Маша стояла, слабо улыбаясь как-то издалека, словно она была на другом берегу. Карие глаза потеряли ясность — грусть ли их затуманила, отражалась ли в них дымка Сихотэ-Алиня… Крепкая и беззащитная шея вздрагивала от ветерка. Струились выгоревшие волосы, увлекая её туда, в маршрут. Она вскинула руку и провела пальцами по лбу, уже отстраняясь от разговора, от Рябинина, от уходящего и ушедшего.
— Серёжа, любовь — это когда хорошо оттого, что любимому хорошо, повторила она, хотела повернуться, но вдруг нагнулась и поцеловала его в краешек губ, как тогда.
И пошла скоро, не оглядываясь…
Он просидел тут весь день. Солнце перевалило с одного берега на другой. Ветерок сменился ветром и опять ветерком. Птицы к нему подлетали, рыбы к нему подплывали, черепахи к нему подползали… Река струилась и окрашивалась небом, пока не потемнела. Тень от скалистых аргиллитов наползла на него, погребая на ночь.
И тогда он услышал смертельный и далёкий крик — в лагере.
Рябинин вскочил и побежал на затёкших ногах…
Повариха рыдала, упав головой на доски обеденного стола.
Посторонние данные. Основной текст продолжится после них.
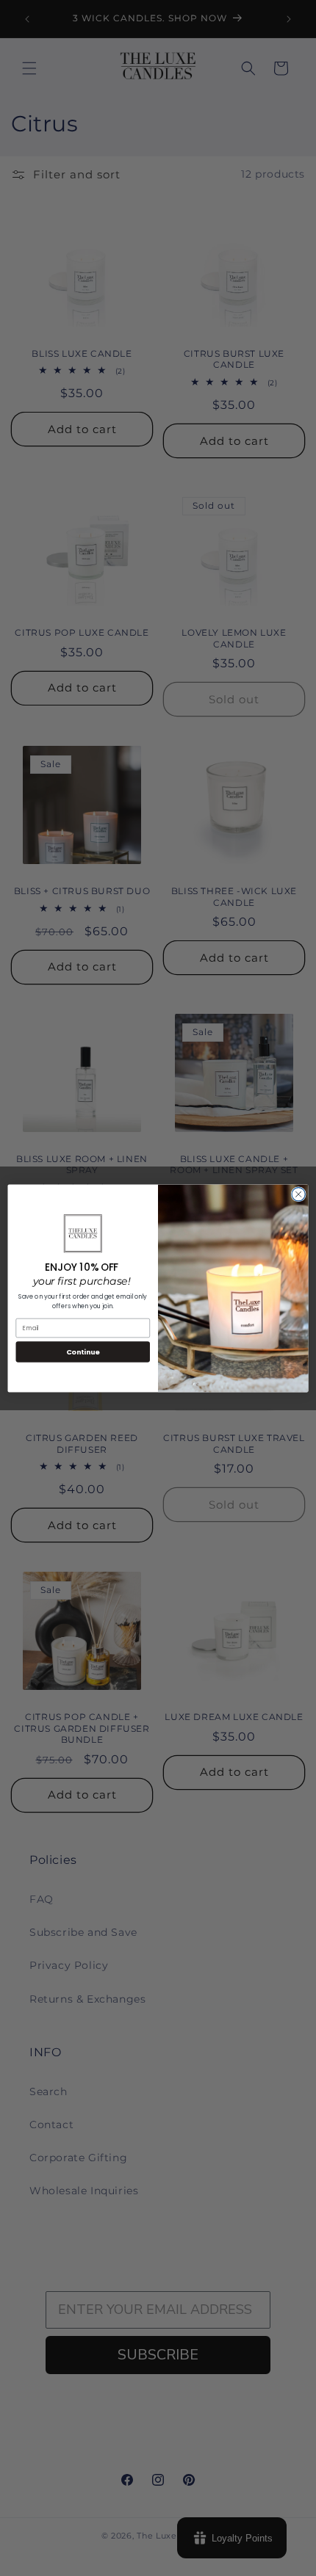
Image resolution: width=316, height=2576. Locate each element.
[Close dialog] (298, 1193)
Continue (83, 1351)
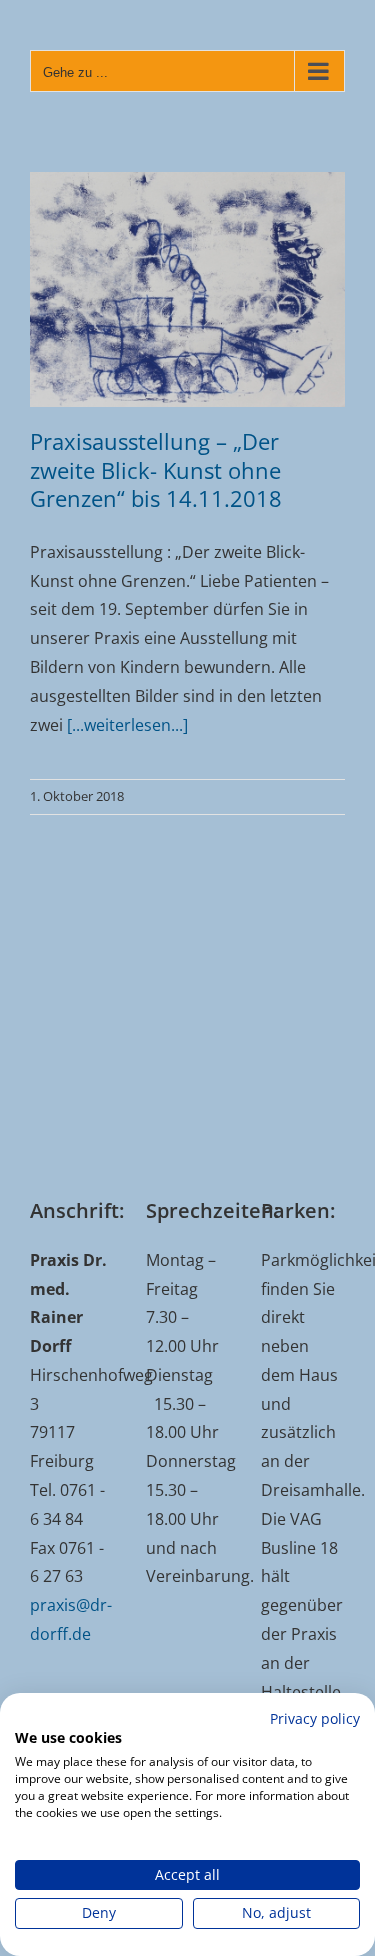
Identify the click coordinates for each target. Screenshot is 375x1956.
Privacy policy (315, 1718)
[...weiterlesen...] (127, 725)
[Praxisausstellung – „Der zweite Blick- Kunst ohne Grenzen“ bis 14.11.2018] (187, 289)
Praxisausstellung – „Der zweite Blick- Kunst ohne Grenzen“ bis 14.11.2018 (156, 469)
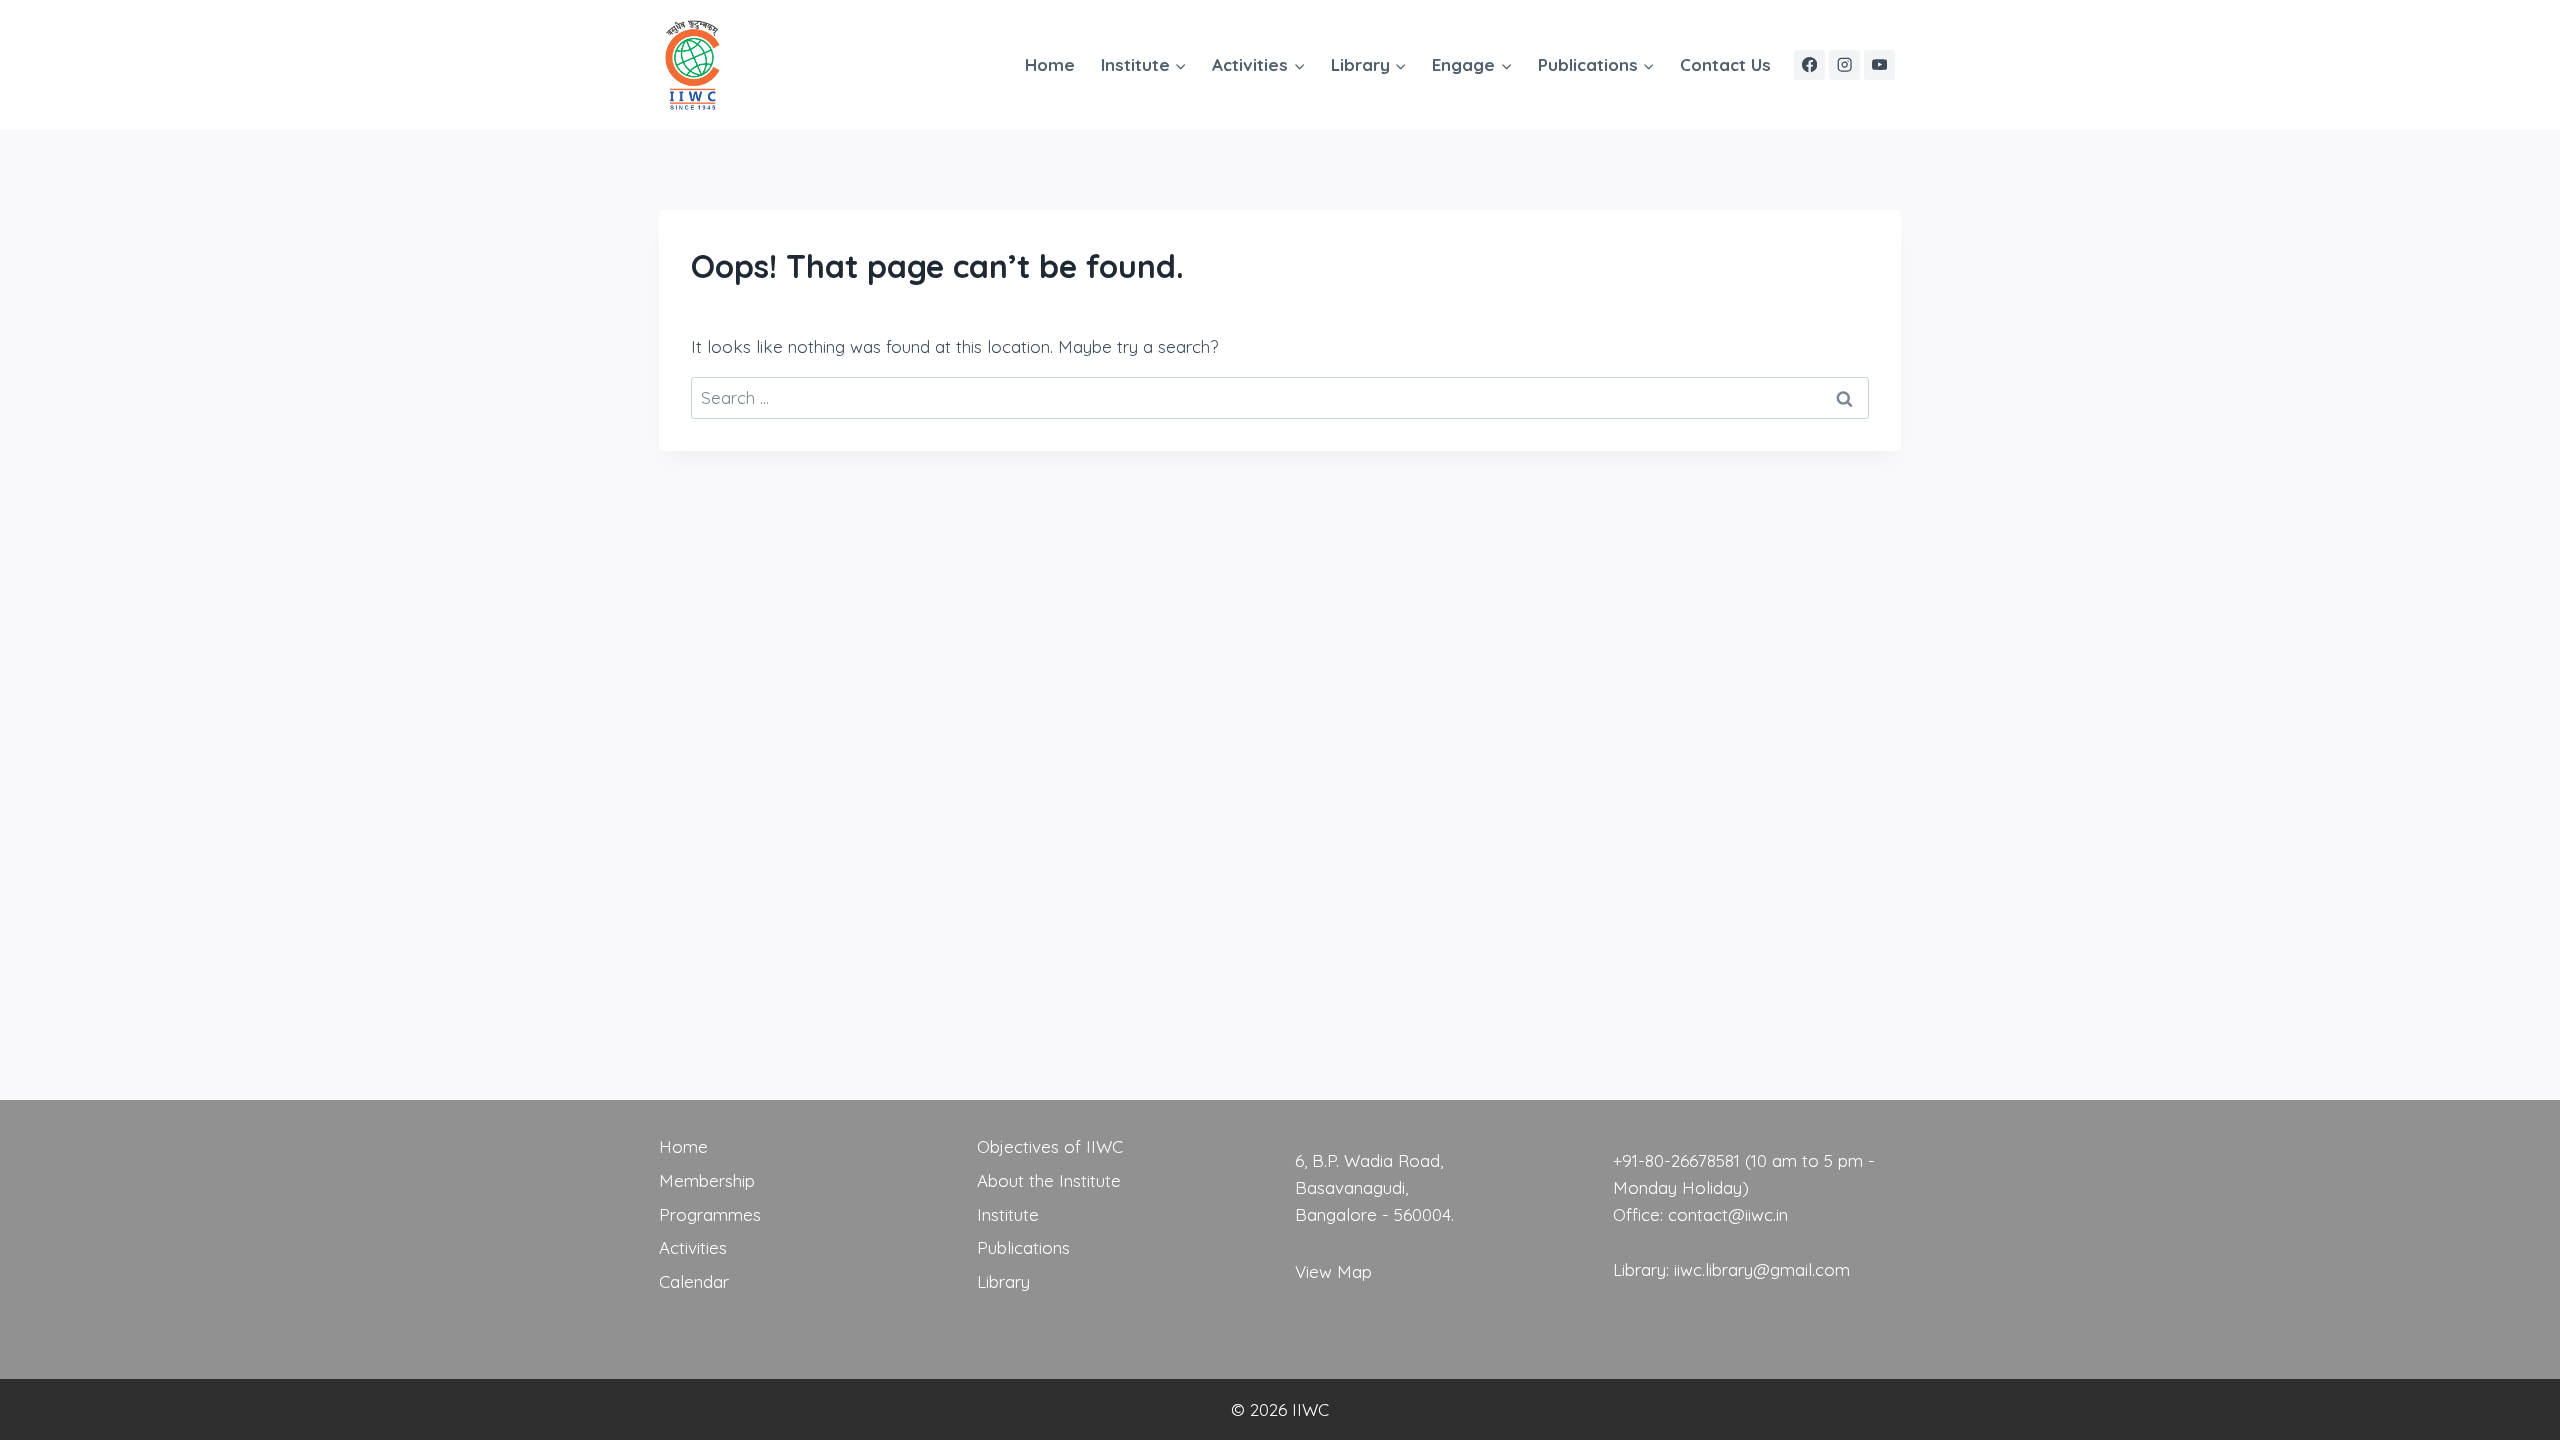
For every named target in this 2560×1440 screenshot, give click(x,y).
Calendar (694, 1281)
Рядом темнел Степан Степаныч — мокрый, с несвоим, перекошенным лицом. Больше никого не было.
— Где все? — спросил Рябинин.
Степан Степаныч неопределённо махнул рукой в сторону тайги…
— Что случилось?
Они не ответили — повариха плакала, Степан Степаныч мелко дрожал мокрым телом.
— А где Маша? — почти крикнул Рябинин.
Повариха оторвала от стола страшное лицо и простонала по-кладбищенски:
— Утонула-а-а…
Рябинин не мешал слезам — омытая ими душа будет чище и спокойней. Много ли их было у этой Жанны, не первые ли настоящие? Она пробовала с ними справиться, слепо нащупав в сумочке платок… Но Рябинин тихо сказал:
— Поплачь, поплачь…
За окном потемнело до черноты. Морозец расписал стёкла мельхиоровыми петушиными хвостами. Паровая батарея иногда зябко потрескивала, согреваясь. Лампа светила раскалённо, бело — к морозцу, что ли? А на столе плакала женщина.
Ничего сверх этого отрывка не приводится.